Quando tudo quanto é sentimento já se foi entregue, quando você pensa que já sentiu o que havia por sentir, ela aparece em sua vida, te deixando completamente perdida, o universo parecia comum,sem graça, havia sol, arvores, vida, só não havia ar, e então aos poucos ela foi entrando, tomando conta, arrastando tudo como uma vaga do mar em tardes de inverno, a nós, resta tentar colocar a cabeça para fora d'agua e respirar, já que ir contra a correnteza de nada servia.

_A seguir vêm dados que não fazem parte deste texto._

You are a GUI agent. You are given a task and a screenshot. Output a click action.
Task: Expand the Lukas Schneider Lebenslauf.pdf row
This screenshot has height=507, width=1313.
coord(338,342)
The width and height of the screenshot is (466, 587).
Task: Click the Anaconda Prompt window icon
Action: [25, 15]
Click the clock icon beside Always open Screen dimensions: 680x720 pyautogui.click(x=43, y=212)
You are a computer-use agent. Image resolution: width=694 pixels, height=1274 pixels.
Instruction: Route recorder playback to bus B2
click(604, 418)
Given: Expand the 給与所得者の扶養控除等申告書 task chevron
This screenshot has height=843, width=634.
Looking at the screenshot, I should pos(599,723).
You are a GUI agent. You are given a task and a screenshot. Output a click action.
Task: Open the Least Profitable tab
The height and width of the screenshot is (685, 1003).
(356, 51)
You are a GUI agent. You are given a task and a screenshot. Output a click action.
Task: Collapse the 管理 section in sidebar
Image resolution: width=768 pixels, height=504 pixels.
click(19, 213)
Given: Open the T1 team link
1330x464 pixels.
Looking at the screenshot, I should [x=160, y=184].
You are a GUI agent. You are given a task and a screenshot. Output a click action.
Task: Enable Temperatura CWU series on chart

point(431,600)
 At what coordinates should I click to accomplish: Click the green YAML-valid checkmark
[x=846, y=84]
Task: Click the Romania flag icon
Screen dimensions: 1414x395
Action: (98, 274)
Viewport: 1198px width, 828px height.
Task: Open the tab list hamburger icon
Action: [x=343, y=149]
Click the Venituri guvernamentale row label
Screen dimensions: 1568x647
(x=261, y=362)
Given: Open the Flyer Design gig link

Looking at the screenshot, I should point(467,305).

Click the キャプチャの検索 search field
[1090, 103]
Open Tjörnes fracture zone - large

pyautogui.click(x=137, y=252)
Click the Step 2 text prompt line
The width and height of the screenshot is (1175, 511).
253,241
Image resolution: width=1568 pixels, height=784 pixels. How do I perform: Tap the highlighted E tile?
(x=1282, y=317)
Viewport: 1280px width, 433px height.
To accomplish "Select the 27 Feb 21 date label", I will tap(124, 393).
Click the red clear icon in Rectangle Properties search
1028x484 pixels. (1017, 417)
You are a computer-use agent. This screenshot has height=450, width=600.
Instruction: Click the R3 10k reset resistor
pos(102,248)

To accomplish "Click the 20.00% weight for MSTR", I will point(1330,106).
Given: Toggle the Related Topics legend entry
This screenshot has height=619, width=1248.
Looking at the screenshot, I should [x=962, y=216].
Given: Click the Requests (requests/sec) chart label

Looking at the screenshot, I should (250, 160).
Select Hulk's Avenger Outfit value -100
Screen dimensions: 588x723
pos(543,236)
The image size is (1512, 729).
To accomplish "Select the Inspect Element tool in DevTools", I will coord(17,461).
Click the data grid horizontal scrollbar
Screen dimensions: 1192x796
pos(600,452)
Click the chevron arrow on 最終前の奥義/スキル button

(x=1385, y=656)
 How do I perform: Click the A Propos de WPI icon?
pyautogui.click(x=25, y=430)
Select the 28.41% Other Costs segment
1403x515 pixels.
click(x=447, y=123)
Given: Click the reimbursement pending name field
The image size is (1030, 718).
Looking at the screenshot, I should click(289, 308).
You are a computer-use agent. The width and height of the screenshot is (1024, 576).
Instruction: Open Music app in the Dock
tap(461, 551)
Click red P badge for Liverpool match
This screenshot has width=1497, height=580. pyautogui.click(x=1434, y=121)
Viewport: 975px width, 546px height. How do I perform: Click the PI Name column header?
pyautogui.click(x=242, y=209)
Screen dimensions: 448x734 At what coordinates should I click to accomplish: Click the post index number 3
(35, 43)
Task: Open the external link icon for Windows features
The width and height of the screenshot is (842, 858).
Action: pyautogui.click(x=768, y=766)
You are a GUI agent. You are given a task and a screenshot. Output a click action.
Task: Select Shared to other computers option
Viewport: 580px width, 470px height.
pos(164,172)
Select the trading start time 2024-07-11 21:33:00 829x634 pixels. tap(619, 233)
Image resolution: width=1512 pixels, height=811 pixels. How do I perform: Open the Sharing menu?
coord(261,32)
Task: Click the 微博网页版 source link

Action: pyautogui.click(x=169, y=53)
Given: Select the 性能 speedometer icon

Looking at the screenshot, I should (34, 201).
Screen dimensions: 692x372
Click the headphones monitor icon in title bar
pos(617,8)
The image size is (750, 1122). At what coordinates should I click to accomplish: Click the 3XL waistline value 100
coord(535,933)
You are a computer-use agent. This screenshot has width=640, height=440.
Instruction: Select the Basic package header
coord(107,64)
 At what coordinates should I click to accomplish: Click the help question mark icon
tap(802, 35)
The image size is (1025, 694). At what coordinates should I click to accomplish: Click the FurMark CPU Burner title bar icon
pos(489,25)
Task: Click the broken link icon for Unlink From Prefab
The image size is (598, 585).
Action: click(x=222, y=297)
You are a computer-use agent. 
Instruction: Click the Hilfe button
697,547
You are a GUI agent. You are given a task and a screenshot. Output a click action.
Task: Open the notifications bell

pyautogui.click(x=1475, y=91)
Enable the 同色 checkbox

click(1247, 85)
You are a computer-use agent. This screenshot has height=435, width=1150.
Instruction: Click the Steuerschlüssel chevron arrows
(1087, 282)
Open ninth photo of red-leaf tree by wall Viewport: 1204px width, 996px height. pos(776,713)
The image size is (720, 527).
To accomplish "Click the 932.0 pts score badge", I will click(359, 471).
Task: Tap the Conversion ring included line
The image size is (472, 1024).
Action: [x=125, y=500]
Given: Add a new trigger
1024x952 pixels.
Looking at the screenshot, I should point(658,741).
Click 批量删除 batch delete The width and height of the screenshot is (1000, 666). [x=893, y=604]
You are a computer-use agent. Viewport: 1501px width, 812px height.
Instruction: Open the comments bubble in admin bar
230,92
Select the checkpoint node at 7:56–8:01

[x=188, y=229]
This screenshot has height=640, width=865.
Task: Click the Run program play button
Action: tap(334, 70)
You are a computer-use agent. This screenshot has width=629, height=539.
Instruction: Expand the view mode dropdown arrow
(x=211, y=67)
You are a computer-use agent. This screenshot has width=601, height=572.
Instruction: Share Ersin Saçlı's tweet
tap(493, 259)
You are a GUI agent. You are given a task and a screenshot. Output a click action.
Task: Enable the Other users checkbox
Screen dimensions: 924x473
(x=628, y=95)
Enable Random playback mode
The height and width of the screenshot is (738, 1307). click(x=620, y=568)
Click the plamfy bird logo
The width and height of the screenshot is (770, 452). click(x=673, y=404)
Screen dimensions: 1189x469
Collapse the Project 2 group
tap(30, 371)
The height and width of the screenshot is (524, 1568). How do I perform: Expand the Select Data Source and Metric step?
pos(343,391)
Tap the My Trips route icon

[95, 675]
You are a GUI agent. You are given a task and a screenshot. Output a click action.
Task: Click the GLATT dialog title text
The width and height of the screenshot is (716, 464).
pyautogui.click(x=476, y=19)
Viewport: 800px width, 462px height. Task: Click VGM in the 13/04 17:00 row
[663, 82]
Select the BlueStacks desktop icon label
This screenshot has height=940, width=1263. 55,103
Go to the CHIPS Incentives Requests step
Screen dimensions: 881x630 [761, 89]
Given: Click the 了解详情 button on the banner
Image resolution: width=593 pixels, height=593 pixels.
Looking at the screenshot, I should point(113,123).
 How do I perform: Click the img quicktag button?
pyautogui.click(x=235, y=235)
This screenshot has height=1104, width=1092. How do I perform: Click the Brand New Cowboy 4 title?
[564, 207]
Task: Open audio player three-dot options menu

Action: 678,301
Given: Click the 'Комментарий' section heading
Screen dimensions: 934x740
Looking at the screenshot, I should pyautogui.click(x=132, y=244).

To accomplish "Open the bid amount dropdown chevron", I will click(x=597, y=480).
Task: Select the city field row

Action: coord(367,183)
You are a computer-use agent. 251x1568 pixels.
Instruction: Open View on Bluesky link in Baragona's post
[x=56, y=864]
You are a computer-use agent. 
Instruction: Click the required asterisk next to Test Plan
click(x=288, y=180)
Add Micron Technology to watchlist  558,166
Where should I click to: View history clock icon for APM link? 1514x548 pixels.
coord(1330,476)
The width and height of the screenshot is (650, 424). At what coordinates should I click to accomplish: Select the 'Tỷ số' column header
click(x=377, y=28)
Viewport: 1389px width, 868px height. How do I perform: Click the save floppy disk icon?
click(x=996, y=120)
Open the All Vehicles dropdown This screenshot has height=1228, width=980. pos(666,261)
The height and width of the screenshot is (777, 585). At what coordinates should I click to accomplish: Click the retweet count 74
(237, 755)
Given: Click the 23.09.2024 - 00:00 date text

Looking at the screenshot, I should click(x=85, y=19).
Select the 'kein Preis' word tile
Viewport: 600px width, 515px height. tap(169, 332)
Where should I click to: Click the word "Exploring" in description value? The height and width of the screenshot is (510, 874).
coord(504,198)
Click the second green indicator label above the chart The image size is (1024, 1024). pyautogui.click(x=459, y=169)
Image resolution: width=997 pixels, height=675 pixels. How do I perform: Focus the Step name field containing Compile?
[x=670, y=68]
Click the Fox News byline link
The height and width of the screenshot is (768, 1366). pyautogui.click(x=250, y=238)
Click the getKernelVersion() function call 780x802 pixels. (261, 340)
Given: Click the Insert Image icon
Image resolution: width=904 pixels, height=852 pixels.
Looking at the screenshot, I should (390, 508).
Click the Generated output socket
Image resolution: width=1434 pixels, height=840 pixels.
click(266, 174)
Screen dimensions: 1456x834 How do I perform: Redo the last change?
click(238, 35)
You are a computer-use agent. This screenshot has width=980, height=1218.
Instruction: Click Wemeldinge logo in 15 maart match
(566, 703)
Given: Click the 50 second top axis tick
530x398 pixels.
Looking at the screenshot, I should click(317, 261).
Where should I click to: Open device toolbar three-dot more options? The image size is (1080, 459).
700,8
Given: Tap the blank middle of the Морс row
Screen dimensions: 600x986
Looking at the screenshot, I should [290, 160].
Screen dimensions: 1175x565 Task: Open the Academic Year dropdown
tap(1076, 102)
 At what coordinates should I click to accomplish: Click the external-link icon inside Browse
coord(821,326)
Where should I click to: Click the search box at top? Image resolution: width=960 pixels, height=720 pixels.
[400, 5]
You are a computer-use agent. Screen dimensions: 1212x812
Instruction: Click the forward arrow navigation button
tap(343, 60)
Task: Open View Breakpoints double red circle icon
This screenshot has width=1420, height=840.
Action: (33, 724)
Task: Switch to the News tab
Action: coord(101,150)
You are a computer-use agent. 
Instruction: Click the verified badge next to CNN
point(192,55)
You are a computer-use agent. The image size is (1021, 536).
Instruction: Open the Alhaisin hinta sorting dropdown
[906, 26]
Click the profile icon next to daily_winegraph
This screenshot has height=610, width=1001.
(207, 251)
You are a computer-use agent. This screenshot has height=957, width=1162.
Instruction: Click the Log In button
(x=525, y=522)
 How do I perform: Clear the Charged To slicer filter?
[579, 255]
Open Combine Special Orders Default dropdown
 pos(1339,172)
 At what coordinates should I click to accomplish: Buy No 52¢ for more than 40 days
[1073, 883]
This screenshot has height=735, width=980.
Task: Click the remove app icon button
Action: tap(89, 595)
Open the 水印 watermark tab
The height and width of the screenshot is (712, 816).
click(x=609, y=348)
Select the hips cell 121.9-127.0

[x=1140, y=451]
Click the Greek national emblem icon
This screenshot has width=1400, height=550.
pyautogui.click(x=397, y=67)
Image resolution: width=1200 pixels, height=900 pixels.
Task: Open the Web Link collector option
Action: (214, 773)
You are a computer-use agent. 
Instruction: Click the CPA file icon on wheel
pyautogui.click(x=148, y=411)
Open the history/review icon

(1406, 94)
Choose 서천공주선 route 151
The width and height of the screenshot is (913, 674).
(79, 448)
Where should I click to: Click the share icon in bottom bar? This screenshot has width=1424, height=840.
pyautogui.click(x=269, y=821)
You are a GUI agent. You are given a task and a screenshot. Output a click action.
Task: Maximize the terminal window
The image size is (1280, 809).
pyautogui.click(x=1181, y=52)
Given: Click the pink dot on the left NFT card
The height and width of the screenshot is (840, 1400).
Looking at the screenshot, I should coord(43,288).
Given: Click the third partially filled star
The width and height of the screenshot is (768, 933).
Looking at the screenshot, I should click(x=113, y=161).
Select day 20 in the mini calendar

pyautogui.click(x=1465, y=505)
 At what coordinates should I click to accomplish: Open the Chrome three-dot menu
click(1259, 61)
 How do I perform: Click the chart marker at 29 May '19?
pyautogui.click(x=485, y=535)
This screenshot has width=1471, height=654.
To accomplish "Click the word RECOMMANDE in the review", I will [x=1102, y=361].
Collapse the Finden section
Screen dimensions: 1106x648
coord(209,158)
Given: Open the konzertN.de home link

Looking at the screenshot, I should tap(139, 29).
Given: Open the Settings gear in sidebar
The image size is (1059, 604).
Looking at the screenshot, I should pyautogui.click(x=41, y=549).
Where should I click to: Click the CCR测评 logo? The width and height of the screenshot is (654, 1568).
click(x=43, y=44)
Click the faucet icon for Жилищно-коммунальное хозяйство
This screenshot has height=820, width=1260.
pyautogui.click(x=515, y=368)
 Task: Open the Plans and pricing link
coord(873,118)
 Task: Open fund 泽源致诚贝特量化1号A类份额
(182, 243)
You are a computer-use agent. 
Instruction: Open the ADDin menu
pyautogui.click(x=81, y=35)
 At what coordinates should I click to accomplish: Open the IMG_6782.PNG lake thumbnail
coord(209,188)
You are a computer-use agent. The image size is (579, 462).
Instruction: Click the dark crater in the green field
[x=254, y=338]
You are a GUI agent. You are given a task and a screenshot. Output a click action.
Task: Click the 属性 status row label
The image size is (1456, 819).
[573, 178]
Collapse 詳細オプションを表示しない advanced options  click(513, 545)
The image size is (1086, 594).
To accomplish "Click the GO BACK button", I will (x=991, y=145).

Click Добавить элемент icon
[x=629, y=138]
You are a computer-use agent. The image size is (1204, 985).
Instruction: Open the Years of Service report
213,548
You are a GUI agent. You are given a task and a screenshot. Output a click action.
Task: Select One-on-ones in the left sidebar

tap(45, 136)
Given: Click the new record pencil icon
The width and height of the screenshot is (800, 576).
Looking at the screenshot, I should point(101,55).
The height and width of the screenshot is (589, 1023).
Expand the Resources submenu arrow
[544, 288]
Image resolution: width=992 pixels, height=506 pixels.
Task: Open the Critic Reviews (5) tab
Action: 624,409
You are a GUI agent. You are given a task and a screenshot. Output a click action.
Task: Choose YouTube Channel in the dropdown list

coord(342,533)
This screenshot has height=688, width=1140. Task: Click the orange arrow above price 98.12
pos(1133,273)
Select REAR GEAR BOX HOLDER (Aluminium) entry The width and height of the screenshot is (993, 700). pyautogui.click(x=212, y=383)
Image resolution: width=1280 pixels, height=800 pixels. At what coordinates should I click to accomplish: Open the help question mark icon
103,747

Deixar-se levar,e quando enxerga a situação, não pode mais manter os pés em terra firme, ela parecia sumir e voltar, conforme a intensidade do oceano, ali mudo era o mundo, ali, surdo era o coração, as vezes tentando nadar em sua direção, crendo que é possível chegar até lá. porém, inútil é o esforço, e o mar cismava em a deixar longe demais, na tentativa de fugir, sair da água, mais se descobre que o frio que lá fora faz é mais do que se pode suportar, e assim, segue-se a luta, nadadora desesperada, ela, porto inatingível, alguns diriam que há poesia nesse bailar, outros, que há somente esforço inútil para não se afogar.
A verdade é que enquanto ela se afastava, a nadadora continuava a insistir, e cada braçada dava no mesmo lugar, não era um esforço para avançar, era apenas a vontade de a trazer até ali, sonhando com o dia em que a maré pudesse virar.